_Text block_
################

He finally found them, hidden beneath the stairs.
Self-taught painter Jean-Marc Calvet was certain he had found the dwarves’ hideout, the ones that had been taunting him for the past nine months during his drug-induced retreat from society.
Jacked up on an assortment of drugs, a maniacal Calvet punched through the wall beneath his staircase, where he found several gallons of paint.
“I tapped on a gallon and thought this is the base camp of the little dwarves,” recalled Calvet, 43.
He drove his fist into the canister, and paint exploded on his face and hands.
He splashed the paint on the walls, and it felt good. In an act he later came to associate with vomiting, he splattered the paint about the house, releasing onto the walls his anger from having been out on the streets at age 13 in southern France, his regret from having killed people, the existential angst he couldn’t escape with his addictions to heroin and other hard drugs.
Calvet had never painted before, but he finger-painted the house’s interior until there was no paint left. Then he burned fans and furniture to wipe their ashes across the walls in streaks of emotion. He used cornflakes, mayonnaise, blood, whatever he could until there was nothing left.
“In that house, he went to war with himself and his demons,” said Dominic Allan, a British film director who is in Granada shooting a documentary feature about Calvet’s colorful and disturbing life.
For nine months, Calvet had pinned himself inside his home in Santa Ana, Costa Rica, where he had covered the windows with black plastic. He only went out into the gated yard at night to pick up drops of drugs, rum and pizza left by a taxi driver. He’d slip the driver cash under the door and feed pizza scraps to his dog Sam – who has since become the inspiration for one of his most famous paintings.

################

_Information supplied_

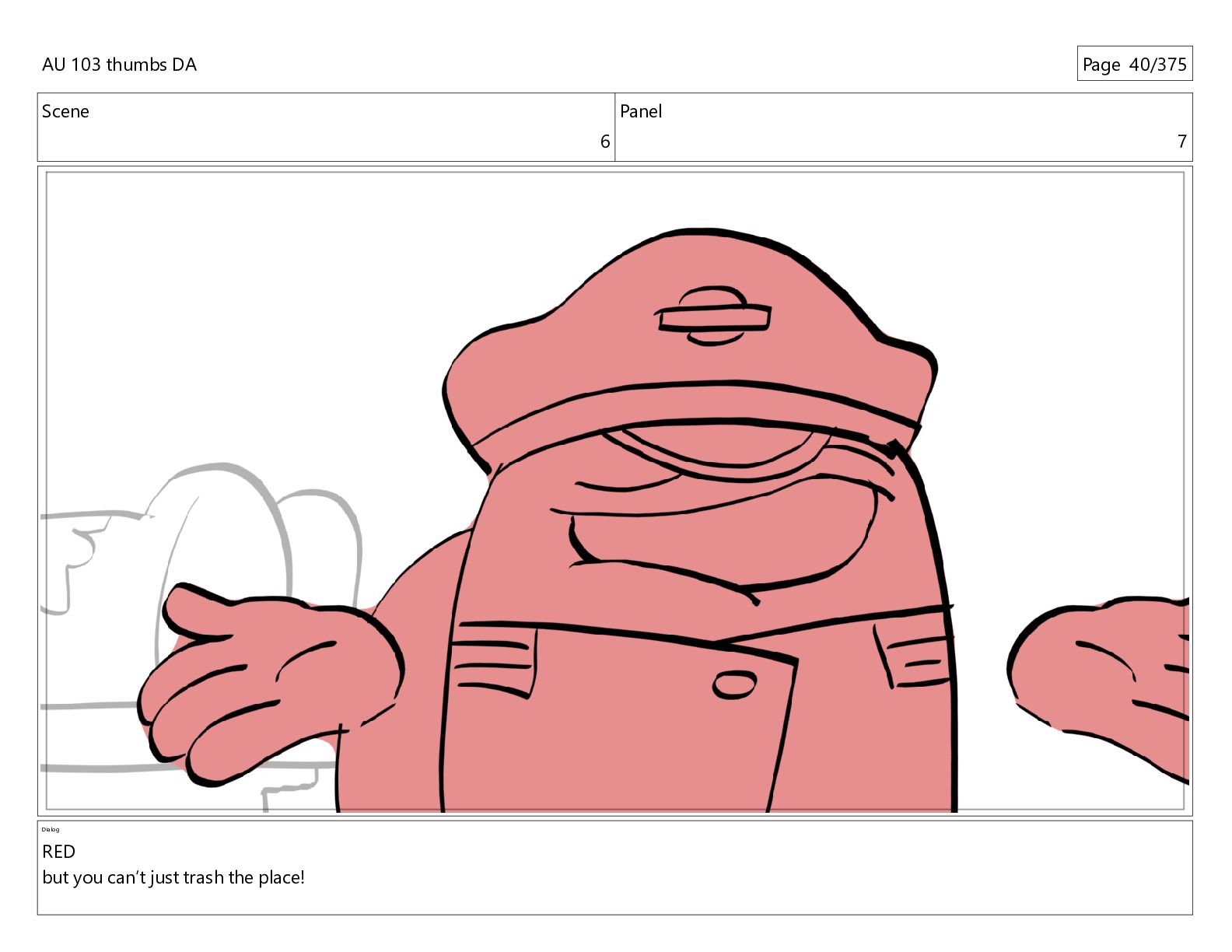
Task: Click the scene number 6
Action: coord(604,141)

################

_Set of tasks_
#1 From the article about Jean-Marc Calvet, list every substance he put on the walls of his house.
#2 Using the article about Jean-Marc Calvet, explain in one to three sentences why he punched through the wall beneath his staircase.

_Solutions below_
#1 Paint, the ashes of burned fans and furniture, cornflakes, mayonnaise, and blood.

#2 Under the influence of an assortment of drugs, Calvet was certain he had found the hideout of the dwarves who had been taunting him for the past nine months. When he tapped on a gallon of paint there, he took it to be the dwarves' base camp.